Двадцать лет назад я, маленькая, жила (мирно, не драматично) с мамой и бабушкой в двушке и тусила часами в ванной не ради работы, а чтобы никто не вторгся. Бабушка скреблась, подозревая меня в онанизме. Каждый бабушкин скребок напоминал мне, невинной, не онанирующей, о том, что это не считается.

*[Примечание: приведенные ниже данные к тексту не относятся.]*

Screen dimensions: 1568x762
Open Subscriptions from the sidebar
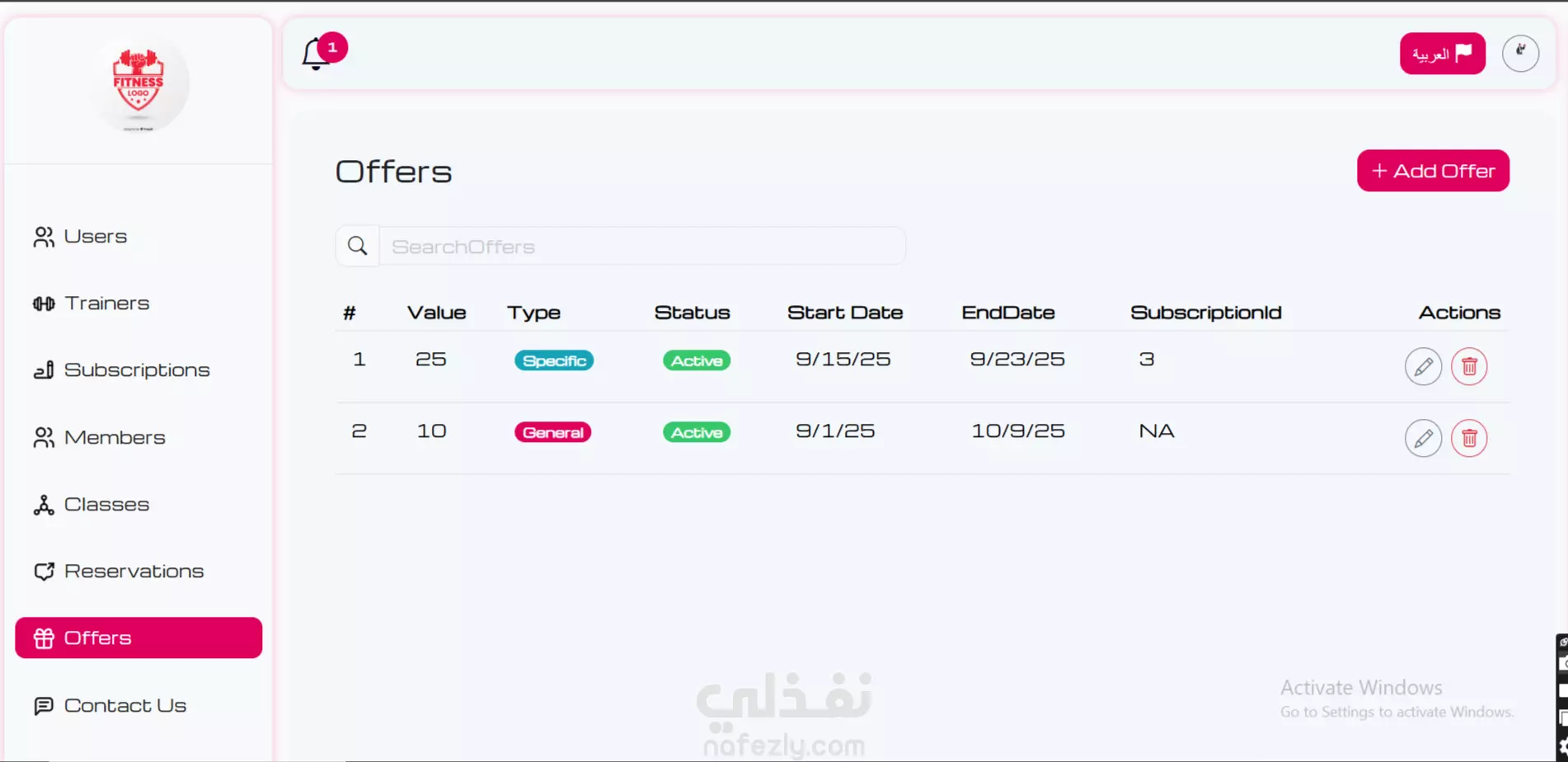click(x=136, y=370)
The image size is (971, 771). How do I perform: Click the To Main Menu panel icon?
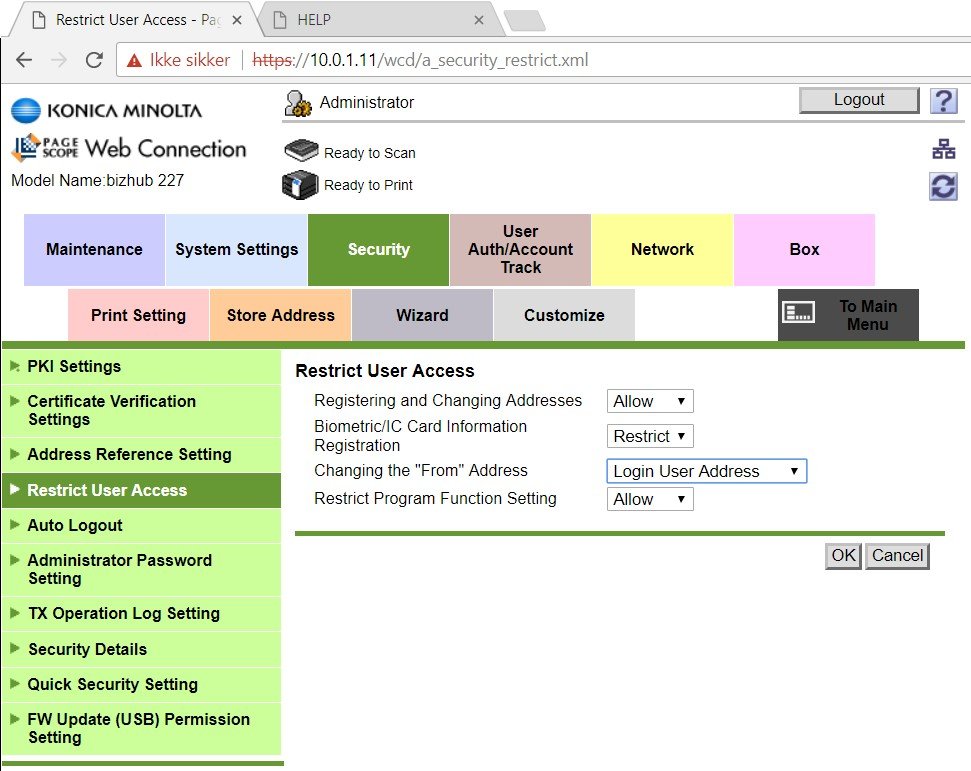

Сегодня человек (я восхитилась, когда узнала: вот это находчивость!) просто берет на час машину в каршеринге, чтобы тупо посидеть в ней одному. Такое уже можно засчитать как уединение, но — аварийное, компромиссное.
* * *
В теории легче выживать тем, чья жизнь и без карантина была сфокусирована на доме, то есть — относительно герметична (при условии, что всем было в том доме хорошо). Или, например, ты в мирное время поселился в таежной коммуне — и последствия новых правил для тебя неощутимы. Но если все-таки не идейно в тайге, а банально в городе или пригороде — не легче никому. Никакому составу участников.
Если вас отрезало от мира короной вдвоем, это тяжело. Парная система сложная, потому что симметричная. Только ты и я в ковчеге. Как-то раз я хотела и боялась поехать в долгий отпуск с мамой (мама хотела и не боялась). Приятель посоветовал: возьмите третьего, и все само собой распределится получше. Появятся комбинации, прелесть чередования, круговорот людей. Три человека — минимум для круговорота.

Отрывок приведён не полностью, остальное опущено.